United States District Court, Northern District of Illinois


February 25, 2011

QUINTON BEASLEY
v.
VAHEY

Name of Assigned Judge Sitting Judge if Other or Magistrate Judge John A. Nordberg than Assigned Judge

CASE TITLE

(B-69081)

DOCKET ENTRY TEXT

Plaintiff's motion for leave to proceed in forma pauperis [3] is denied. Plaintiff's complaint is dismissed pursuant to 28 U.S.C. § 1915(e)(2)(B) and Fed. R. Civ. P. 12(b)(1) for failure to state an actionable federal claim and lack of federal subject matter jurisdiction. The case is terminated. Plaintiff's motion for appointment of counsel [4] is denied as moot.

O [For further details see text below.] Docketing to mail notices.

STATEMENT

Quinton Beasley, an inmate at the Lawrence Correctional Center, has brought this pro se civil rights action pursuant to 42 U.S.C. § 1983.

Plaintiff's motion for leave to proceed in forma pauperis is denied. Northern District of Illinois Local Rule 3.3 requires that persons lodging new lawsuits must either pay the statutory filing fee or file a petition for leave to proceed in forma pauperis, using the court's form and signing under penalty of perjury. The form requires inmates to obtain a certificate stating the amount of money they have on deposit in their trust fund account. The Prison Litigation Reform Act ("PLRA") also requires inmates to provide a certified copy of their trust fund account statement (or institutional equivalent) for the 6-month period immediately preceding the lodging of the complaint. Plaintiff's motion is incomplete because it does not contain a certified statement of his trust fund account. However, as discussed below, Plaintiff fails to state an actionable federal claim. Thus, the Court will not require Plaintiff to file a new motion for leave to proceed in forma pauperis.
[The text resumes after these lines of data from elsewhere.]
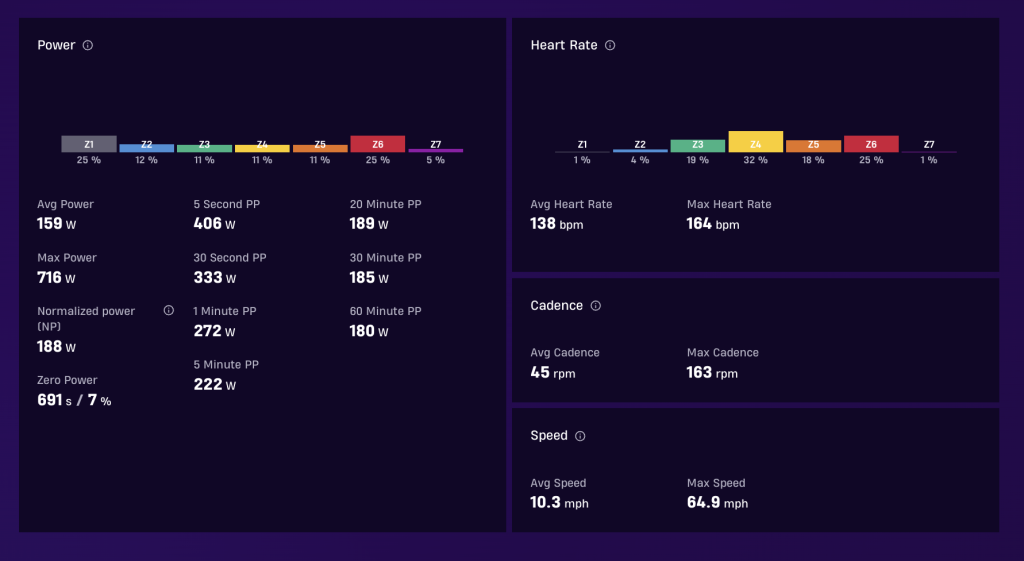Open the Speed info icon
The width and height of the screenshot is (1024, 561).
[580, 436]
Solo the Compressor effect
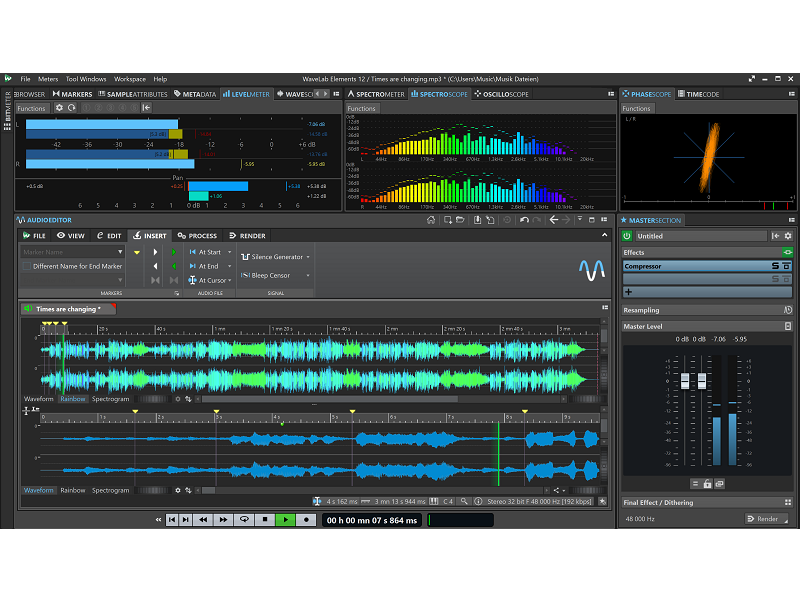The image size is (800, 600). coord(775,266)
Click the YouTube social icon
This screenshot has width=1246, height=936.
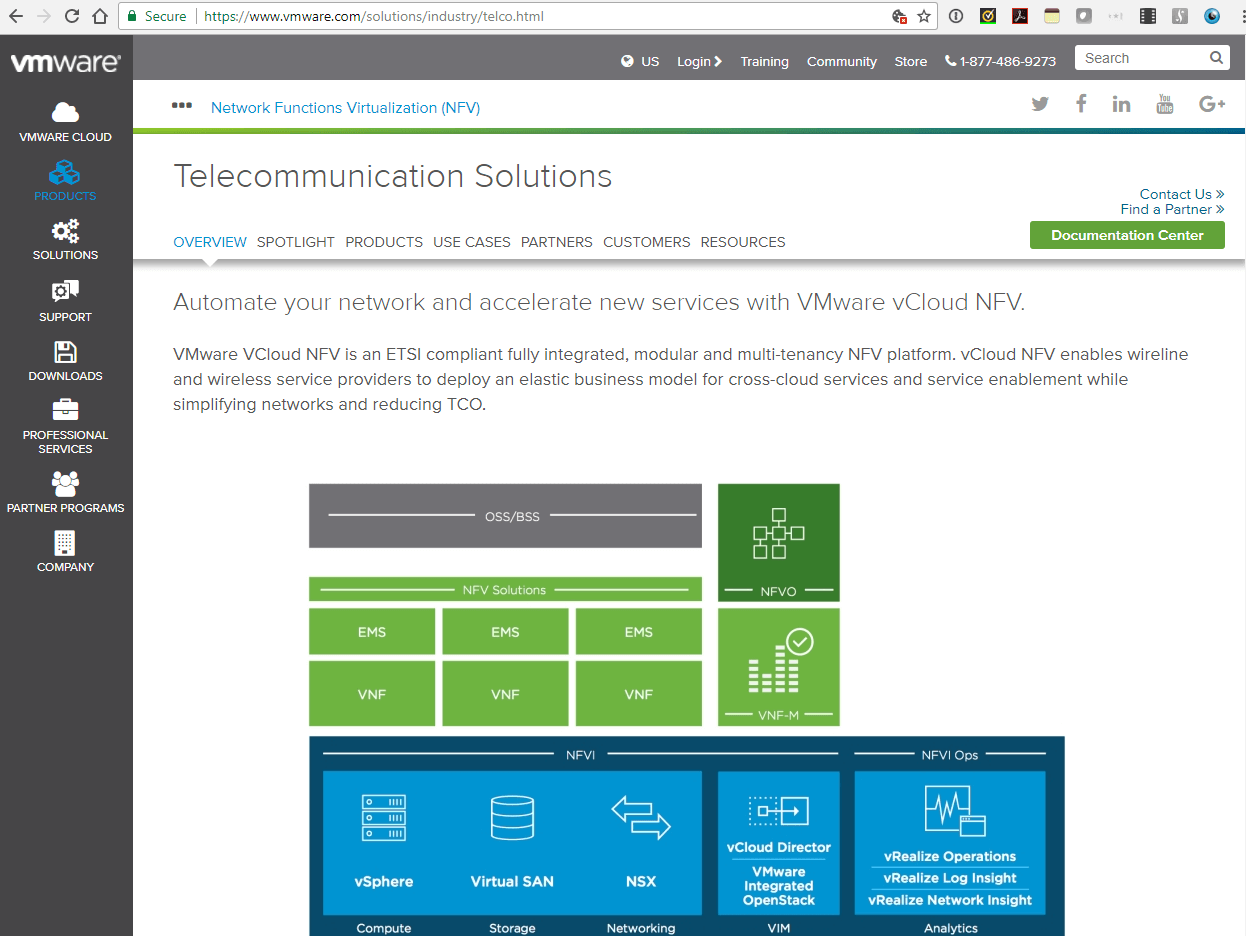tap(1164, 104)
Under 28 U.S.C. § 1915(e)(2), the Court is required to dismiss a suit brought in forma pauperis at any time if the court determines that it is frivolous or malicious, fails to state a claim on which relief may be granted, or seeks monetary relief against a defendant who is immune from such relief. Here, even accepting Plaintiff's factual allegations as true, the Court finds that the complaint fails to state an actionable federal claim as a matter of law.

Plaintiff contends that his defense attorney from the public defender's office provided ineffective assistance of counsel during his state criminal proceedings. Plaintiff cannot recover under 42 U.S.C. § 1983. To be liable under the Civil Rights Act, an individual must have both acted under color of state law and violated a constitutional right. Burrell v. City of Mattoon, 378 F.3d 642, 647 (7th Cir. 2004). In this case, Plaintiff is not suing a state official; rather, he is suing his public defender. Defense attorneys, whether state public defenders or privately retained counsel, are not "state actors" and therefore cannot be sued for damages under the Civil Rights Act. Polk County v. Dodson, 454 U.S. 312, 325 (1981); see also Cornes v. Munoz, 724 F.2d 61, 63 (7th Cir. 1983); Chapman v. Burton Berger & Associates, Ltd., 159 B.R. 812, 8 (N.D. Ill. 1993), aff'd 46 F.3d 1133 (7th Cir. 1995), cert. denied, 516 U.S. 853 (1995). Plaintiff's claims are therefore not actionable under 42 U.S.C. § 1983.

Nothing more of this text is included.